Pixel coordinate grounding data:
>>>>

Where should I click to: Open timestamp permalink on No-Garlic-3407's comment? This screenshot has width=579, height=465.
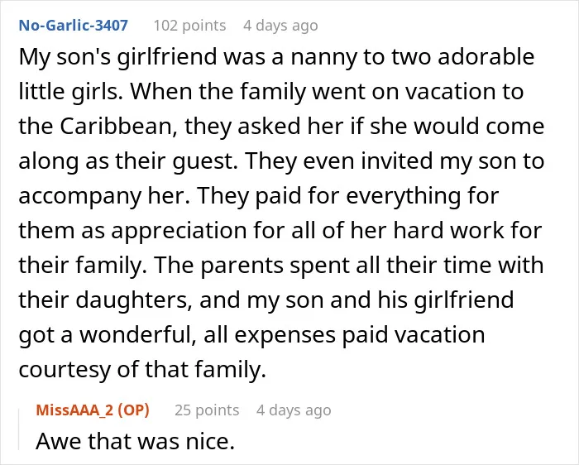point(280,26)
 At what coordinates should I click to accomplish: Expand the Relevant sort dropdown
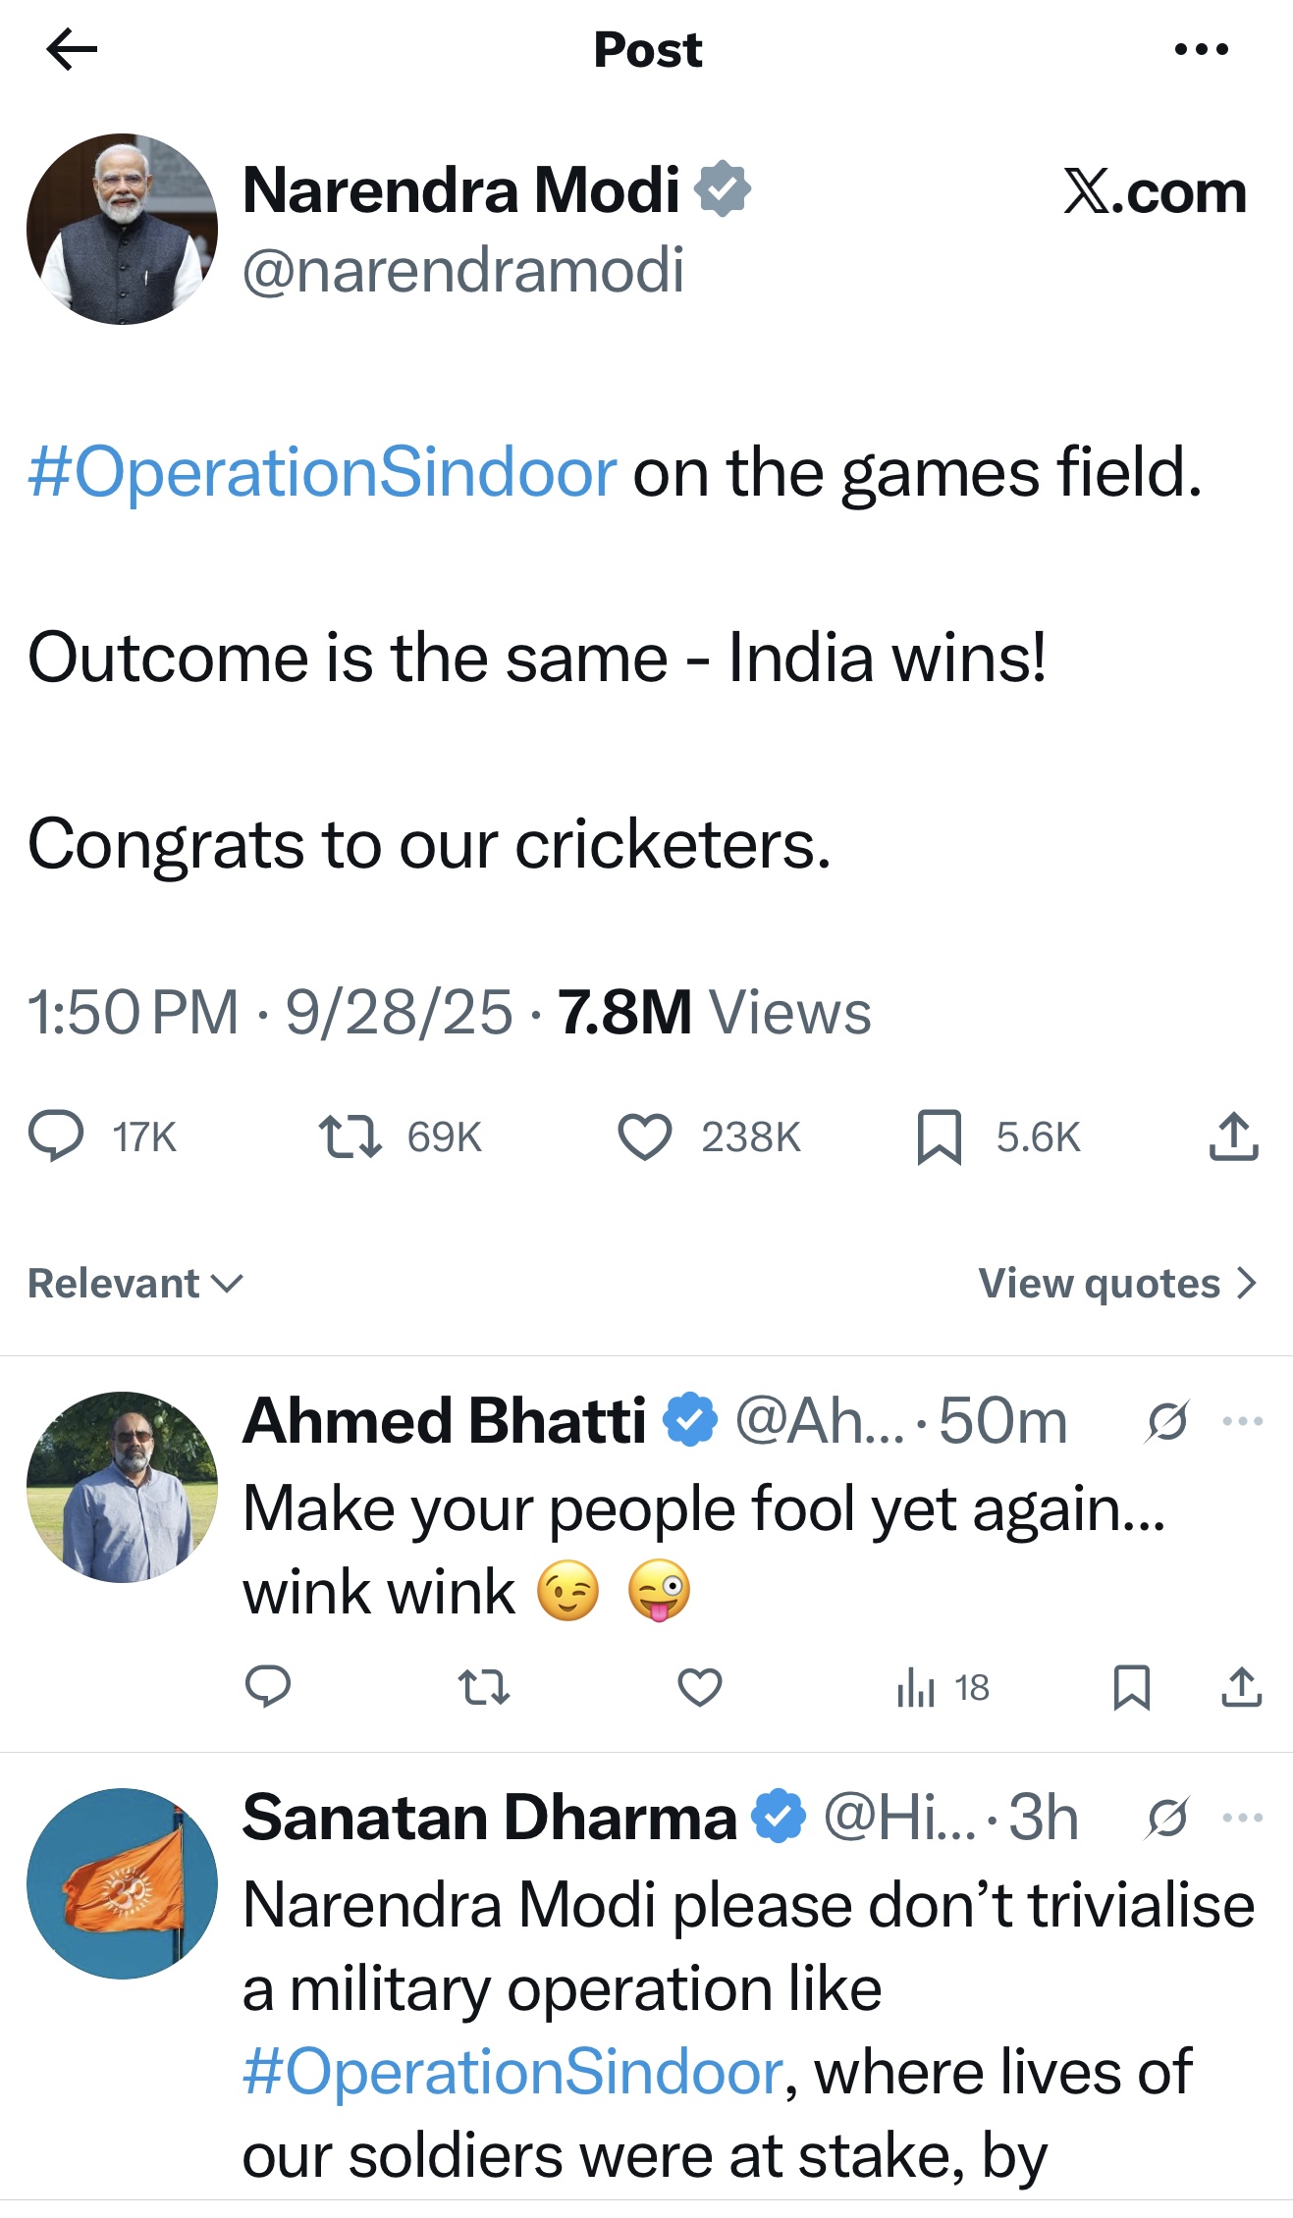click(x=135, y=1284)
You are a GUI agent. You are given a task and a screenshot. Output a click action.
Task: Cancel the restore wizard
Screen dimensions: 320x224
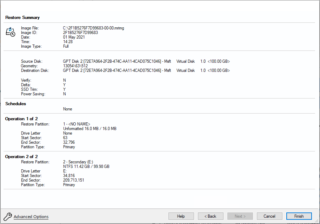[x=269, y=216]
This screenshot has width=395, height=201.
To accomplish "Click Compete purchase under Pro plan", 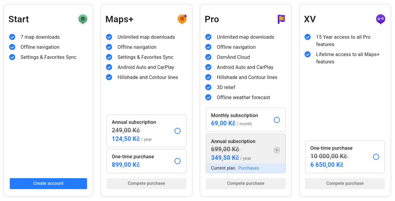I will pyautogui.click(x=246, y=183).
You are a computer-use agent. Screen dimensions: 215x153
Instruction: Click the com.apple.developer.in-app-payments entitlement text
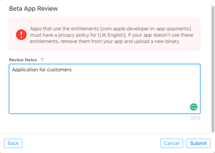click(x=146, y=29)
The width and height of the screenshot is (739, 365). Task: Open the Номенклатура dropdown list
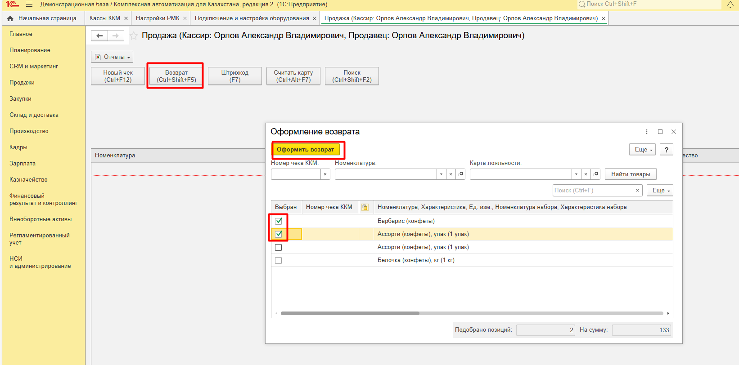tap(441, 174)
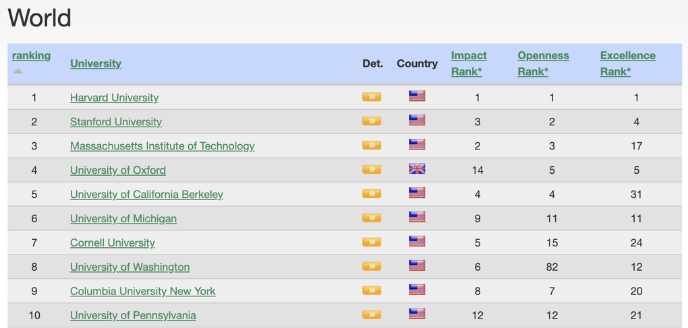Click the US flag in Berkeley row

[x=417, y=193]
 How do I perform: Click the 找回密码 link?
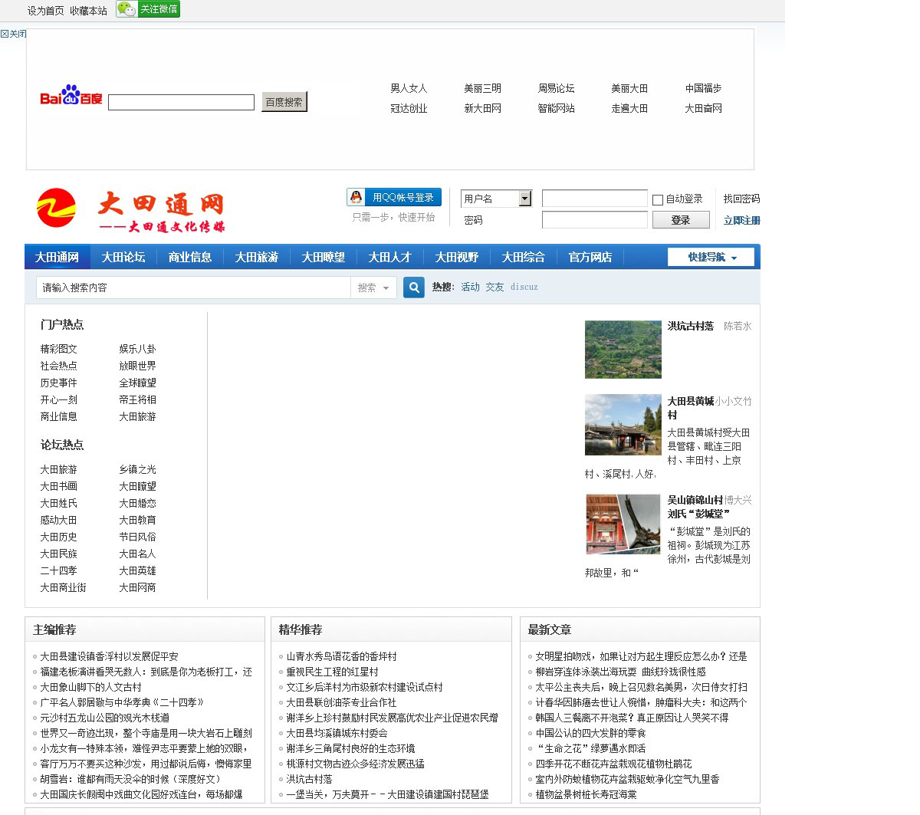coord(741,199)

<<<<

Exercise objective
Your copy should hold exactly the lines from the one with "Instruction: Click the" through the final line of the records, both ends included, and no pictures.

Result of the task
Instruction: Click the com.apple.developer.in-app-payments entitlement text
click(x=146, y=29)
The width and height of the screenshot is (739, 365). Task: Open the Номенклатура dropdown list
tap(441, 174)
Click the US flag in Berkeley row

[x=417, y=193]
 How do I perform: Click the 找回密码 link?
coord(741,199)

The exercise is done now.